Stone masons, the architectural geniuses of an era gone by, are hard to find in modern times however baluster forms are fashioned with molds to replicate concrete baluster designs of any age. Ease of use and cost effectiveness are both benefits in many molded designs instead of costing a fortune, renovation specialists find saving money without loss of artistic effect appealing to home owners.
Install precast concrete balustrades on a second floor balcony and they will look as fantastic in ten years as they do today, stonework is durable. Many different designs and styles can be found at your local hardware store but you may have to ask for a stonework catalog since these are also heavy to keep in stock.
Tip: Make sure you check building codes in your area before paying for concrete balusters, weight considerations as well as mounting hardware and railing height may be regulated in some areas. Your local masonry shop likely knows and would be happy to see you walk in to take a look at the showroom and you might even spot a matching stone birdbath or concrete flower pot. Matching your other decor to your new balustrade is a fantastic idea.
Residential or commercial, stonework is the foundation for the beauty and life you will add around it be it bushes, shrubs or trees everything looks better with solid surroundings, just take a look at these concrete baluster photos!
Concrete balustrade is available in sections usually consisting of three to six concrete balusters, a top baluster railing and a bottom baluster base or footing. The top cap and footing are extremely important in maintaining structural integrity in a wall of any sort but especially when each supporting member is not attached to the next.

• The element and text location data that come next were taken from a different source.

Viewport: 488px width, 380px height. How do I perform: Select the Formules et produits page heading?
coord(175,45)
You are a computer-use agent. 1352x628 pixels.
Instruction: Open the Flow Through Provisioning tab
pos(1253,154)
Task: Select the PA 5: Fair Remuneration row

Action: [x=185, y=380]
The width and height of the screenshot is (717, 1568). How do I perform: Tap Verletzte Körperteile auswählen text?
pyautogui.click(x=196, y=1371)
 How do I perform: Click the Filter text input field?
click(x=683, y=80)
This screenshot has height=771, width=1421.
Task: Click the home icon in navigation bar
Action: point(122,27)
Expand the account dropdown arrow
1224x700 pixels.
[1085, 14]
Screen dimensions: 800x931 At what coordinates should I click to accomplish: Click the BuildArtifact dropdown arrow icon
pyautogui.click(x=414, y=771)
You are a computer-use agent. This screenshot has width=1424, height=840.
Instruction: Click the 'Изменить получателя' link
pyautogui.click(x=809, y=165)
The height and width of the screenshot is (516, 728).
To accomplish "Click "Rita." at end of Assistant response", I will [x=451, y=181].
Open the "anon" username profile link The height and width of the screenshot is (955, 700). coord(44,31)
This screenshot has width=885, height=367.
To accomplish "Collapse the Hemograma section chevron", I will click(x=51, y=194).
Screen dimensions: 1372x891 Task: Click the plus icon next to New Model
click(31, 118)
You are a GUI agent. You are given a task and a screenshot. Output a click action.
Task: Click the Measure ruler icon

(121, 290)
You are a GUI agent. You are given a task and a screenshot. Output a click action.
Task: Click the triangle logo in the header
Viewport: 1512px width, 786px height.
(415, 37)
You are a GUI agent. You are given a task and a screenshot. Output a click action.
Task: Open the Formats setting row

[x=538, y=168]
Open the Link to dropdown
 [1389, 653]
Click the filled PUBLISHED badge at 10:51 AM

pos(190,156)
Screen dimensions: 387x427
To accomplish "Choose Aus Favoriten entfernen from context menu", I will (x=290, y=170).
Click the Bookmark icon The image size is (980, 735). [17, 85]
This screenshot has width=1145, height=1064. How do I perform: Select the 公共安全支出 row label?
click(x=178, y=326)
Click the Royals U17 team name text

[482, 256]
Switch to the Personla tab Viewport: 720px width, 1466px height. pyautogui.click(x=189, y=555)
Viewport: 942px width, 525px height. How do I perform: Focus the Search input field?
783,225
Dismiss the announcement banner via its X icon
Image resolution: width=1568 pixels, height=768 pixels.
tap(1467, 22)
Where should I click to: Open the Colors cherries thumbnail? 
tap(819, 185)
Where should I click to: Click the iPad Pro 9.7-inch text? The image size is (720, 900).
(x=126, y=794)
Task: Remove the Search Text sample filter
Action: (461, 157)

Molded concrete is generally reinforced with rebar, which is a steel structural pole, before pouring the concrete. This is to ensure that it does not crack under weight or break when knocked from the side. Ask if your stonework is reinforced before you pay for it and decide if you want to upgrade before you leave the shop, these aren’t building materials you’re going to want to return due to their weight!
Stone balustrade gardens are another fun way to go, again the stone walls will likely remind you of times when stone was the norm and not the exception. A small column around the perimeter can also serve to keep animals from creating a path through your flower beds and vegetable patches and there are endless decorative designs to choose from.
Some balustrading companies will employ a poured concrete over foam mold technique which can be very desirable if cost is a concern and you plan on installing the balusters yourself however I strongly recommend you choose solid concrete for its durability. The foam filled variety often degrade more quickly over time.
One last consideration in choosing concrete balustrades over other traditional materials is paint, or more accurately if they are paintable. Even if you don’t want to paint your concrete balusters today you may decide to do so down the road and you’ll want columns that don’t pit or crack as easily, paint will often amplify any imperfections. Concrete balusters look great next to concrete steps and on decks of all kinds.